## WORK INSTRUCTIONS
Starting with the line containing "Given: Open the integrations" and continuing through the line containing "will [589, 296].", rewrite these records with "sidebar" changed to "side panel" and nothing else altered.

************

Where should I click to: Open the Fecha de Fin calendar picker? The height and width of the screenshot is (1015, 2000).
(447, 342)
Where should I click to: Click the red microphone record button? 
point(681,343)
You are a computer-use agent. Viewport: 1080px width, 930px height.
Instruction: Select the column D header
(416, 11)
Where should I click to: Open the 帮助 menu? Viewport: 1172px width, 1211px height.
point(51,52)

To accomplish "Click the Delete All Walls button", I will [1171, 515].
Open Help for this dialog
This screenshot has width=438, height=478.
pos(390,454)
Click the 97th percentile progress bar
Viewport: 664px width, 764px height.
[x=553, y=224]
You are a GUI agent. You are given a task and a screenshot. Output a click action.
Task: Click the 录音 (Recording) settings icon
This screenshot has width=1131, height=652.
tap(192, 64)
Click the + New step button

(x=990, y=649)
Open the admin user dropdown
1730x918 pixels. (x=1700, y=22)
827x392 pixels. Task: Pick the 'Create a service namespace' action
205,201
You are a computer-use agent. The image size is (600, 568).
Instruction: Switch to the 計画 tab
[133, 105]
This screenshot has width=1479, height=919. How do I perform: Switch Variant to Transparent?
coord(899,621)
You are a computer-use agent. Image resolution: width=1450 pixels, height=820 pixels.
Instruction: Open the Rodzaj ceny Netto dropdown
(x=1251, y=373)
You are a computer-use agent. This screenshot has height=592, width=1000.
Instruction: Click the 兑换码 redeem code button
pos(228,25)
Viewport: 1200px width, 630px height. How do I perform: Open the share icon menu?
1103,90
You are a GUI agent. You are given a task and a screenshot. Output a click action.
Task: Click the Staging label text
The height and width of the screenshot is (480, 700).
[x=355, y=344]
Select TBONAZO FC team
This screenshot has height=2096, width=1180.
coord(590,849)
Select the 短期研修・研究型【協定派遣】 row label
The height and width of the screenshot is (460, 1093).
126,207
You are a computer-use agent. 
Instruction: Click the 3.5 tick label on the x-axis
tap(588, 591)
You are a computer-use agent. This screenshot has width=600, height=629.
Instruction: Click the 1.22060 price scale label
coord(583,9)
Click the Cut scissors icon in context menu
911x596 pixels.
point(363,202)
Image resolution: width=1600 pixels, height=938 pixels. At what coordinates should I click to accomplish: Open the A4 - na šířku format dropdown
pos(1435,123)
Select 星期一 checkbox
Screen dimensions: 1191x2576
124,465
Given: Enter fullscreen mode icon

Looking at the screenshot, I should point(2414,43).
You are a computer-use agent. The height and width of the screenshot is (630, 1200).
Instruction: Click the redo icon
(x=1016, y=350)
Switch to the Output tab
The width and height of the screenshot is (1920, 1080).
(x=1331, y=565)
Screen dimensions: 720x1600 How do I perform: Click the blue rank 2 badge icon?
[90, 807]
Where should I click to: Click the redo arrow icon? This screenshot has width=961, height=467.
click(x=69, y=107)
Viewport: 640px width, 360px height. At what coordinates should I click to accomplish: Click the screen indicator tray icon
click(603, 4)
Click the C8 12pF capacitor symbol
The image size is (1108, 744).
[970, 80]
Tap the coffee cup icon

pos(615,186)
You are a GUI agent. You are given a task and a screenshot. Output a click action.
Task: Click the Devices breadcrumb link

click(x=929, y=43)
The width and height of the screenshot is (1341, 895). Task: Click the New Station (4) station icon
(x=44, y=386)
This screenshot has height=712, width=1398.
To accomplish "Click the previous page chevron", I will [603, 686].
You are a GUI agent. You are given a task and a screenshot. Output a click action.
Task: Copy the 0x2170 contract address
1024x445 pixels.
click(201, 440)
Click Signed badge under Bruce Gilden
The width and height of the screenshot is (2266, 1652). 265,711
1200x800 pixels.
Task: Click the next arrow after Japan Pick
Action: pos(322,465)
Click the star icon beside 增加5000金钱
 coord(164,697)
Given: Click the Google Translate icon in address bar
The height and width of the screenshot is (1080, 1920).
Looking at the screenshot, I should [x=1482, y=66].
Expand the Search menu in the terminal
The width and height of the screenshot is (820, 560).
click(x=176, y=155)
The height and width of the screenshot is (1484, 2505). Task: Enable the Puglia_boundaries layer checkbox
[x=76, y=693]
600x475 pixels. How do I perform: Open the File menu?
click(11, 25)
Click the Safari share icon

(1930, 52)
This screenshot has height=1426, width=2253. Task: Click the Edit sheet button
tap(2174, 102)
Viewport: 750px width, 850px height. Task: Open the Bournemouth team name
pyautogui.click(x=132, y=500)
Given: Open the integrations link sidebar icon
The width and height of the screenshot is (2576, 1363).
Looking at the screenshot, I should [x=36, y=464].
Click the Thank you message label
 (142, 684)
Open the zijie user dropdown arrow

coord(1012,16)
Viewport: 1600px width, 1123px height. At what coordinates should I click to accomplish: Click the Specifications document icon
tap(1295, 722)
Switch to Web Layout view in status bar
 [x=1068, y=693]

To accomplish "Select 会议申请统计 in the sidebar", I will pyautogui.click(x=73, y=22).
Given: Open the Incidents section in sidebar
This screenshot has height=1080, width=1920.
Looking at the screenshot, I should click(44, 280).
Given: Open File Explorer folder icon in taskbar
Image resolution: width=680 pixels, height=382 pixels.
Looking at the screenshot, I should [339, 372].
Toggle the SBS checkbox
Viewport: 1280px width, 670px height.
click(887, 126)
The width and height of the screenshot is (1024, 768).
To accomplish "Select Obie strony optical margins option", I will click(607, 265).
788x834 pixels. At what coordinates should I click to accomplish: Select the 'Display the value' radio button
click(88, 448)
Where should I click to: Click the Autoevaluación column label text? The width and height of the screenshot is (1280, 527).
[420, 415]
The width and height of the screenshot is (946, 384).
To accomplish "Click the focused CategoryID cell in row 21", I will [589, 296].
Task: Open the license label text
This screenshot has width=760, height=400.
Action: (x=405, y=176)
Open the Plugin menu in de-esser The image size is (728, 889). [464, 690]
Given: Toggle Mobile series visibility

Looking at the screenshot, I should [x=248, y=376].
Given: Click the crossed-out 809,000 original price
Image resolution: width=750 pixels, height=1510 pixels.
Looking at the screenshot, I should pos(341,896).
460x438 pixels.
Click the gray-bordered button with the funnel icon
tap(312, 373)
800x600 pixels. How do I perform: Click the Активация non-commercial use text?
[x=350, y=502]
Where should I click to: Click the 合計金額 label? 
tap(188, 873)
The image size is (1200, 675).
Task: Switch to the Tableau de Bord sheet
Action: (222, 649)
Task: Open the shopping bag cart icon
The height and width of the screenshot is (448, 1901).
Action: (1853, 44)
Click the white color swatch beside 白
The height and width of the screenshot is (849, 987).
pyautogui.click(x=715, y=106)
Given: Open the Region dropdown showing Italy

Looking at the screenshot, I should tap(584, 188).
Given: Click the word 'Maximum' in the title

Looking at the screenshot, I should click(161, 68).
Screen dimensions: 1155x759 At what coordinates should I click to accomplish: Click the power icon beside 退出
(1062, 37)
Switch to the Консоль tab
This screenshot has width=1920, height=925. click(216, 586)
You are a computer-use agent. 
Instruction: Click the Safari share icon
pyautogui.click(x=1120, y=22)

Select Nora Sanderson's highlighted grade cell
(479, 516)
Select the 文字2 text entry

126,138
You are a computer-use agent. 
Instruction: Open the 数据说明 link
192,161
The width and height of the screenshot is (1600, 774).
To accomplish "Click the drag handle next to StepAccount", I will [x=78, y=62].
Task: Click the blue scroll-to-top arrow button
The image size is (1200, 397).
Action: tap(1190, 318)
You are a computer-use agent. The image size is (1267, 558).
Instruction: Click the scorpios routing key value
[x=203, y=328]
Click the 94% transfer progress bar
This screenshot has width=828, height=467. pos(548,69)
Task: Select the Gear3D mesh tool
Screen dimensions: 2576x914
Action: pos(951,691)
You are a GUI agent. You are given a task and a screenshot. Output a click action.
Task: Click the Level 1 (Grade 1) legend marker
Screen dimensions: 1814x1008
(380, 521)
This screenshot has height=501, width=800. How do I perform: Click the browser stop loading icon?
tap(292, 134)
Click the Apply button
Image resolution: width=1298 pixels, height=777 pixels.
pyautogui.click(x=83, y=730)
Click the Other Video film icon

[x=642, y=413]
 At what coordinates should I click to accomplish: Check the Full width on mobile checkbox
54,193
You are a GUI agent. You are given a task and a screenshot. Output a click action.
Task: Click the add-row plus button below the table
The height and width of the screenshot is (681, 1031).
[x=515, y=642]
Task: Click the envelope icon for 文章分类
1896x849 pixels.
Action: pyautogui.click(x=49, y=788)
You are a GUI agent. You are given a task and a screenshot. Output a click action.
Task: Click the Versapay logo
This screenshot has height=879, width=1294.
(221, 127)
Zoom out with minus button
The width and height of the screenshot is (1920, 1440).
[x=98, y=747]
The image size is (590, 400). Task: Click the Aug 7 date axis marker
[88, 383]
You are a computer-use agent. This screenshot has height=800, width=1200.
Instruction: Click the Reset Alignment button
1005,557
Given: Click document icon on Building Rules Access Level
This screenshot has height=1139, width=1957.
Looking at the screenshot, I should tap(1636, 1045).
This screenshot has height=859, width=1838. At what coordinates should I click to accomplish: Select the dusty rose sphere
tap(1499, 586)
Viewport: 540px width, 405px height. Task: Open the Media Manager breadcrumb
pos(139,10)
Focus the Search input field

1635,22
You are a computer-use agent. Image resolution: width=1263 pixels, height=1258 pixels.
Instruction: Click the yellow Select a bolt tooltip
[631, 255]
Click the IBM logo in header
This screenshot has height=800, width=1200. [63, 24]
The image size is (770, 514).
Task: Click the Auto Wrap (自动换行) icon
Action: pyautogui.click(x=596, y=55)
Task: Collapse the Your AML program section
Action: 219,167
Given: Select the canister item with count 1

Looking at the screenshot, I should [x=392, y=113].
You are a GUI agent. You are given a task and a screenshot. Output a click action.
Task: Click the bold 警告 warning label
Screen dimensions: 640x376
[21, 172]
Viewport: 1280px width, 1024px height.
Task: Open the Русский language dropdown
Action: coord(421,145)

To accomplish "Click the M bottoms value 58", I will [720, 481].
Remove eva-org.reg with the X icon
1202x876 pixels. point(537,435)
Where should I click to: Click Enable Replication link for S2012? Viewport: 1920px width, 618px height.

************

## RESULT FOR THIS TASK
Given: Open the integrations link side panel icon
The width and height of the screenshot is (2576, 1363).
Looking at the screenshot, I should [x=36, y=464].
Click the Thank you message label
 (142, 684)
Open the zijie user dropdown arrow

coord(1012,16)
Viewport: 1600px width, 1123px height. At what coordinates should I click to accomplish: Click the Specifications document icon
tap(1295, 722)
Switch to Web Layout view in status bar
 [x=1068, y=693]

To accomplish "Select 会议申请统计 in the side panel", I will pyautogui.click(x=73, y=22).
Given: Open the Incidents section in side panel
This screenshot has height=1080, width=1920.
Looking at the screenshot, I should click(44, 280).
Given: Open File Explorer folder icon in taskbar
Image resolution: width=680 pixels, height=382 pixels.
Looking at the screenshot, I should [339, 372].
Toggle the SBS checkbox
Viewport: 1280px width, 670px height.
click(887, 126)
The width and height of the screenshot is (1024, 768).
To accomplish "Select Obie strony optical margins option", I will click(607, 265).
788x834 pixels. At what coordinates should I click to accomplish: Select the 'Display the value' radio button
click(88, 448)
Where should I click to: Click the Autoevaluación column label text? The width and height of the screenshot is (1280, 527).
[420, 415]
The width and height of the screenshot is (946, 384).
To accomplish "Click the focused CategoryID cell in row 21", I will [589, 296].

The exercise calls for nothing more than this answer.